Sound of silence stills
Film of the week
Silence (G, limited release, 84 minutes)
Pat Collins seems drawn to silence, and the interesting things that happen when one removes oneself from the furious clamour of modern human life.
In his outstanding 2005 TV documentary on the late John McGahern, A Private World, he used ticking clocks and soundless long shots of McGahern striding through country lanes with his dogs to get to the heart of the life, work and formidable concentration of that most dedicated artist.
And in his 2002 film Oilean Thorai, high winds and buffeting seas formed a constant aural backdrop to an insightful portrait of Tory Islanders.
This new film expands on themes explored in both those documentaries, but also delves deeper into the rich and mysterious possibilities of stillness.
In Berlin, a young Irishman called Eoghan O'Suilleabhain (Eoghan Mac Giolla Bhride) packs a bag and prepares to travel home to Ireland. Even in the city, he seems obsessed with the sounds around him, and stands at his window listening to the competing rhythms of cars, trains, footfall and human voices. Sound is his work -- he appears to be some kind of recordist -- and the journey he's about to embark on will be an almost Quixotic search.
He's been commissioned to wander the western coastline of Ireland recording landscapes free from man-made sound.
A task much trickier than it sounds, and one compounded by Eoghan's brooding emotional turmoil: it later emerges that he hasn't been back to Ireland in 15 years, and that his journey has personal as well as professional motives.
He moves from the southwest through Mayo, Sligo and Donegal, seeking out places beyond the range of public transport.
In lonely, windswept plains, on battered coasts and in half-forgotten woodlands, he sets up his equipment and puts on his cans and listens, but time and again pristine natural sounds are disturbed by distant mechanical murmurs -- humming cars, roaring jet planes, the ominous thump of an invisible lump hammer.

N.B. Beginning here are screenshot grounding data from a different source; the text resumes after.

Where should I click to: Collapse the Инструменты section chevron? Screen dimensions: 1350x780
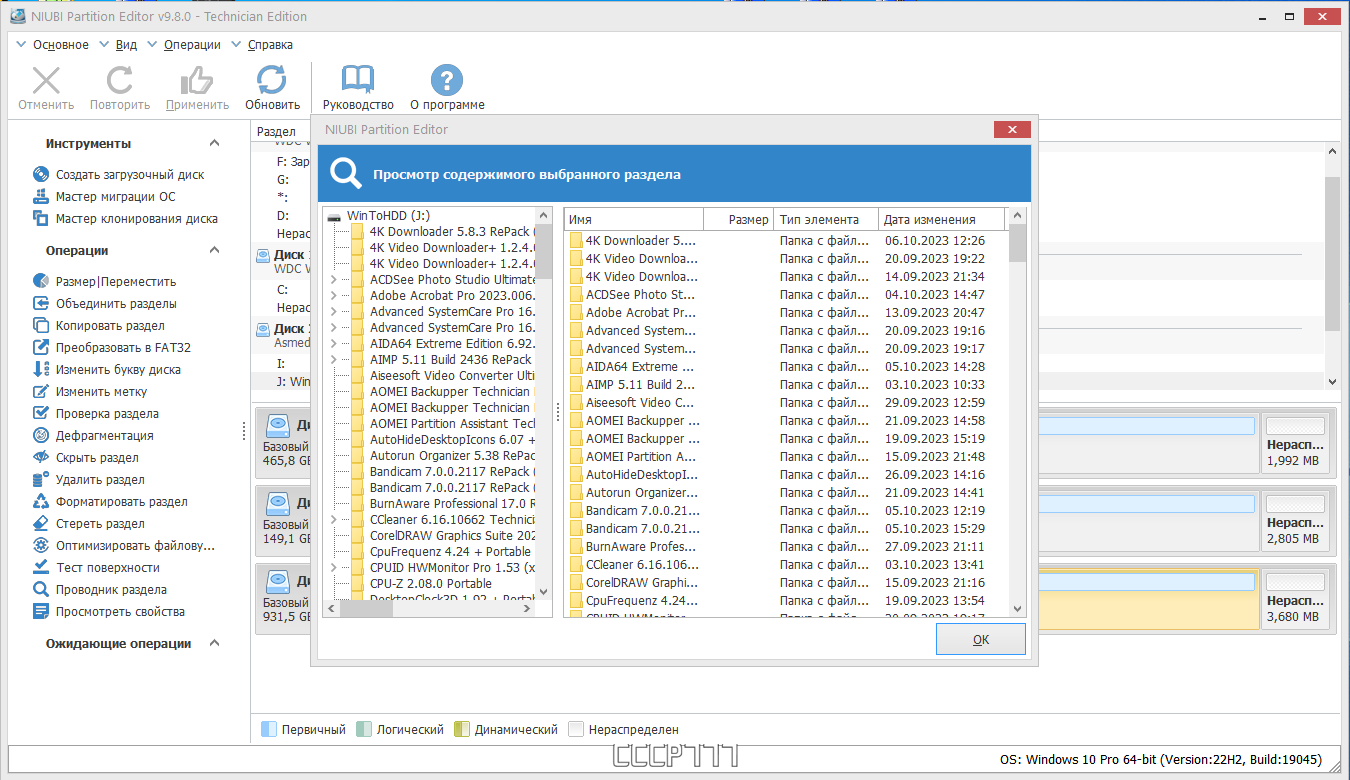click(214, 143)
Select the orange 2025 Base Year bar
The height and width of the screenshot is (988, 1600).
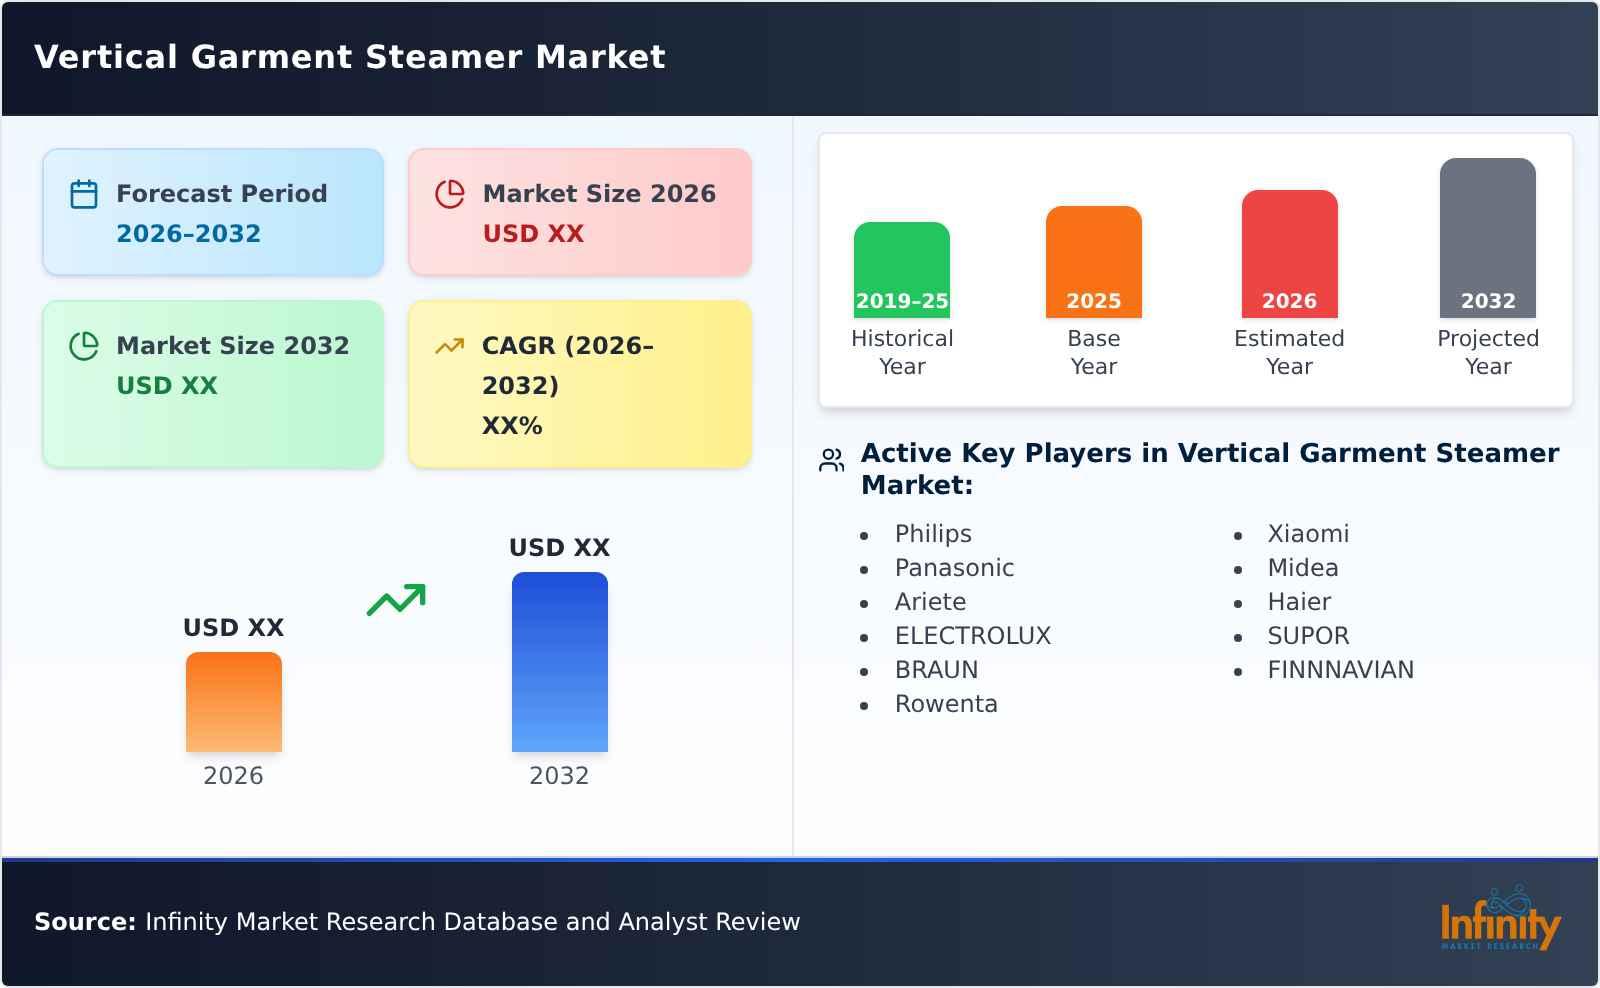(x=1093, y=262)
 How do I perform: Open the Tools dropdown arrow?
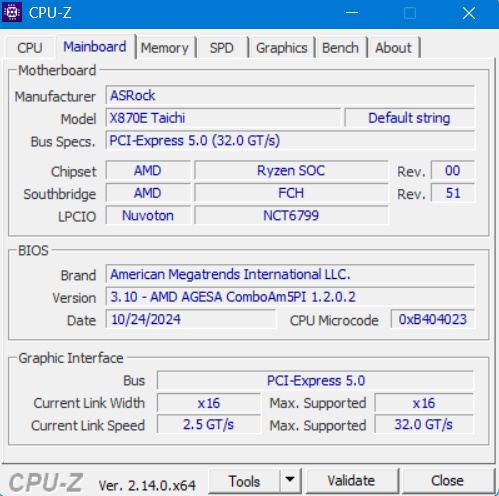290,480
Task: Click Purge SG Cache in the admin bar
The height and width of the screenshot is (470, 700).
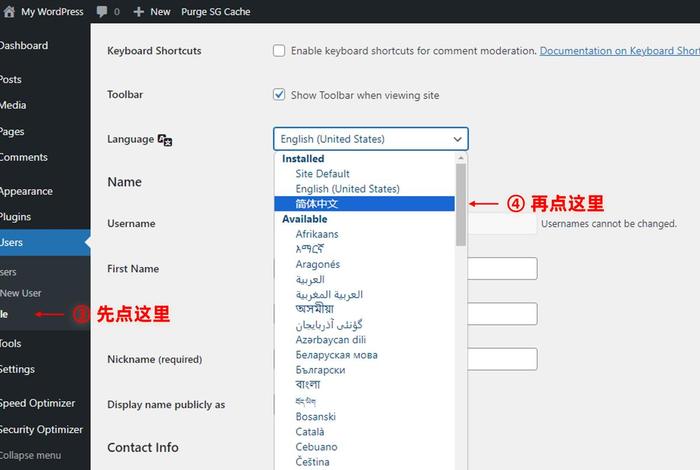Action: 215,12

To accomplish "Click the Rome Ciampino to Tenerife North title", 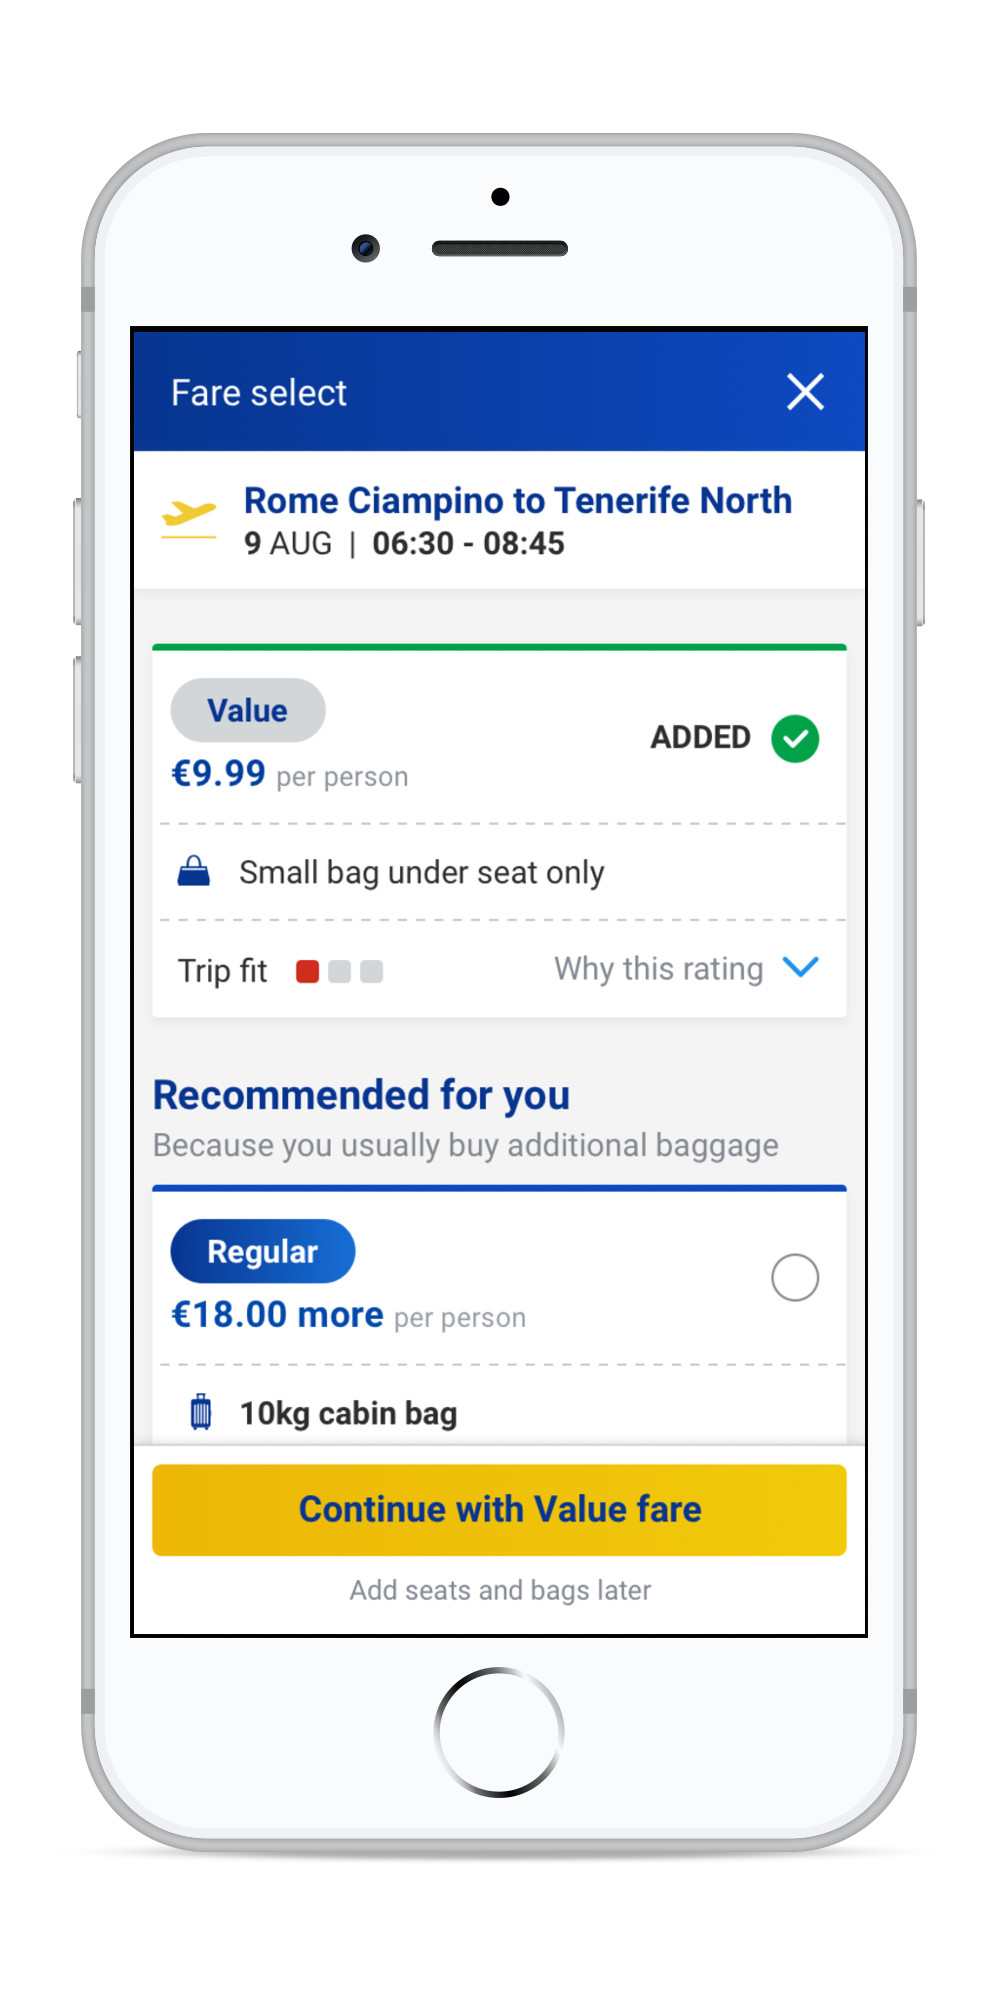I will [517, 500].
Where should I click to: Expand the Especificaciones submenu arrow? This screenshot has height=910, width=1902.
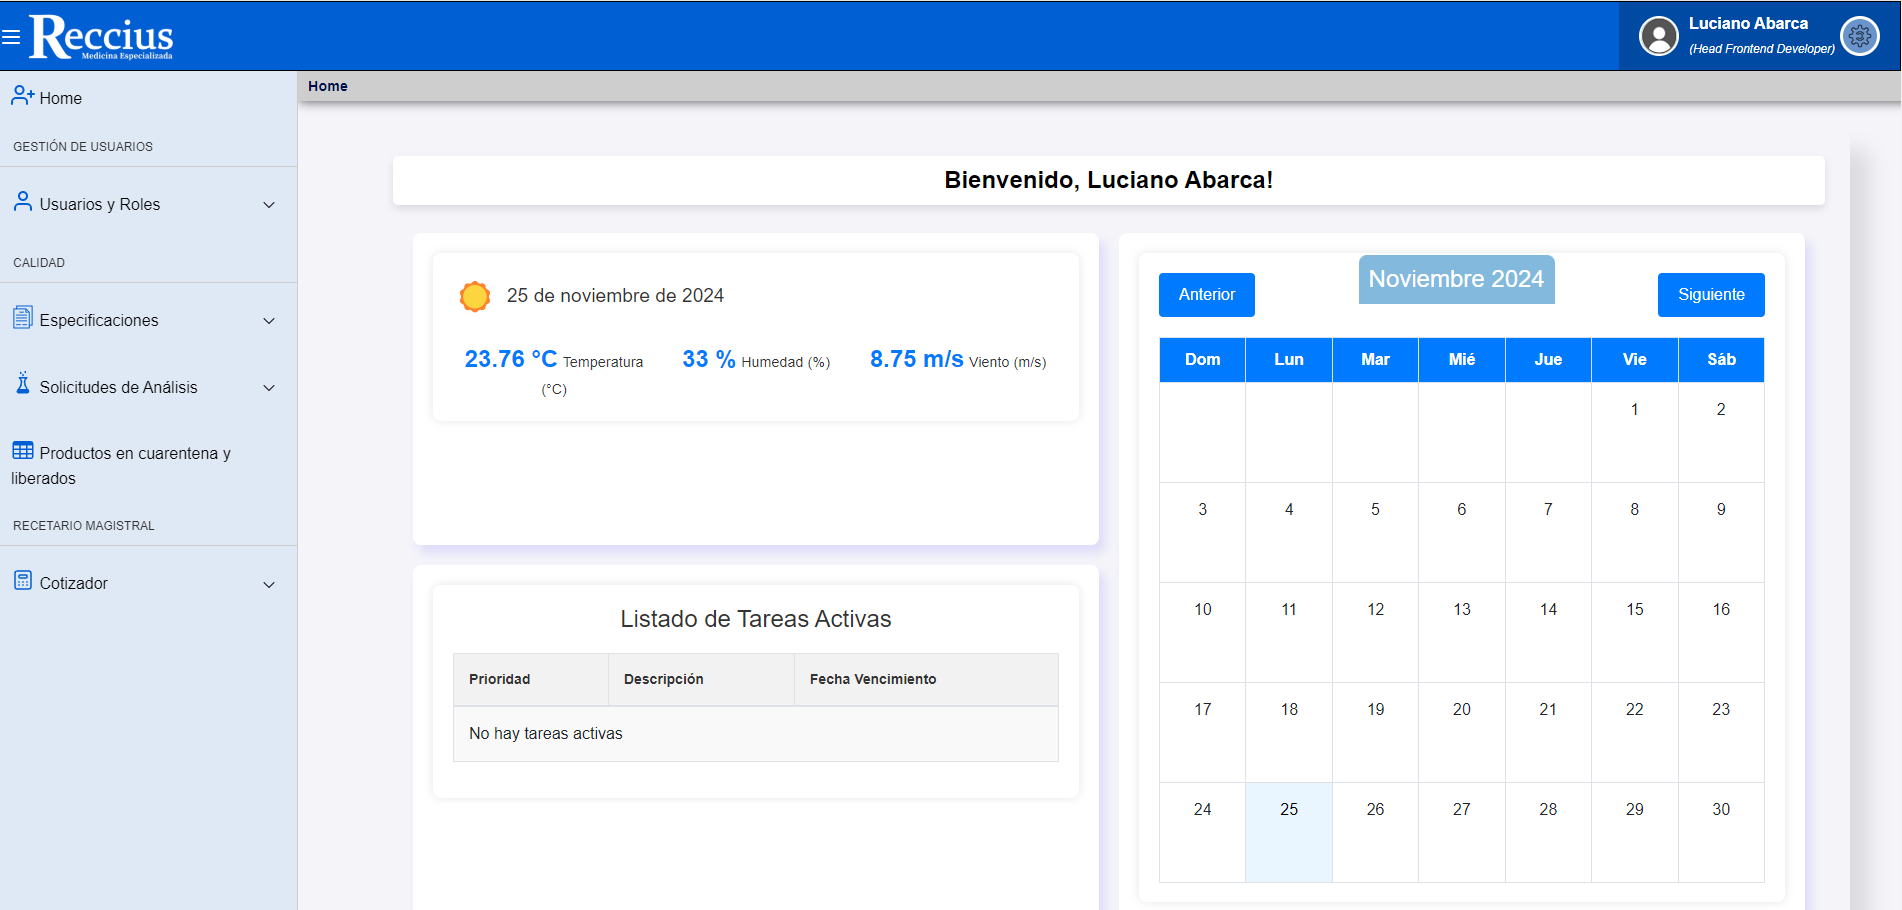pos(268,321)
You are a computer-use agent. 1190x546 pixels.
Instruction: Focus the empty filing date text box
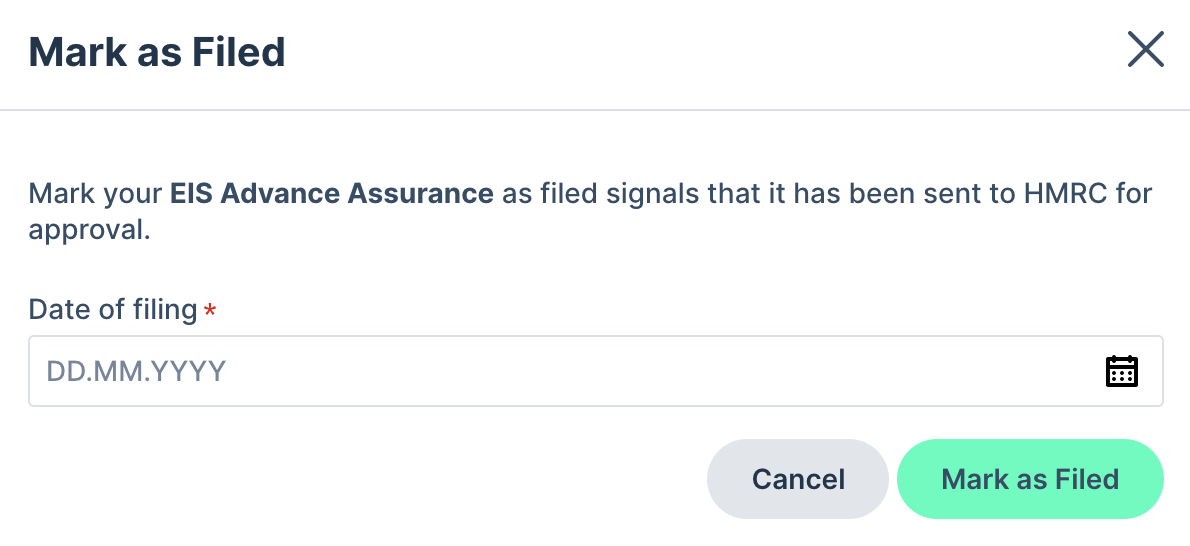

But Eoghan seems unperturbed, even grimly determined: he camps out in all weathers and spends hours on end standing still in one spot like a heron waiting for the unsuspecting fish.
As he delves deeper into the unexplored recesses of the west, he draws closer to his esoteric goal, and meets the odd kindred spirit.
In what looks like Mayo, he runs into a middle-aged writer who lives alone and is equally in tune with the natural landscape. He invites Eoghan back to eat, and in one of this film's rare moments of conversational conviviality, the writer tells him how he once yearned to travel but ultimately realised that all that was valuable about human experience could be gained from staying in one spot.
Though Eoghan says little and gives even less away, this theme of belonging and homeland is for him a vexing one. And as he continues his quest he inches ever closer to the tip of Donegal and the boat to Tory, his own long-lost home place.
Silence is a remarkable film: daring, original, even groundbreaking in its way. Though my -- or indeed any -- description of the film will make it sound pretentious and offputtingly arid, in fact it's anything but. Eoghan's task might be ethereal, but Collins grounds his film deep in the western soil.
At an interview during this year's Dublin Film Festival, Collins said that Silence had been inspired by the folk archivists who travelled Ireland in the 1930s and 40s recording songs and stories that might otherwise have been forgotten. In a sense Eoghan is after something even more elusive.
In Patricio Guzman's recent documentary Nostalgia for the Light, a scientist explained how modern technology allows us to record the distant echo booms of the Big Bang.
If that is doable, Eoghan and Collins seem to be arguing, isn't it also possible that lost generations of people have left traces of their songs and voices in the air?
In ways Silence is the exact inverse of your average multiplex blockbuster, that uses loud noises and fast editing to cow the brain and make thought impossible.
In Collins' film, beautiful slow shots of our solemnly gorgeous western landscapes are accompanied not by lush, manipulative music, but by the painstakingly recorded sounds of winds and trees and moving water. In this open cinematic space, Eoghan's search becomes everyone's search, for what is lost, missing, lamented.
And fittingly, Eoghan's painful journey home is mirrored by a slow linguistic drift from German to English to the high courtly rhythms of Tory Island Irish.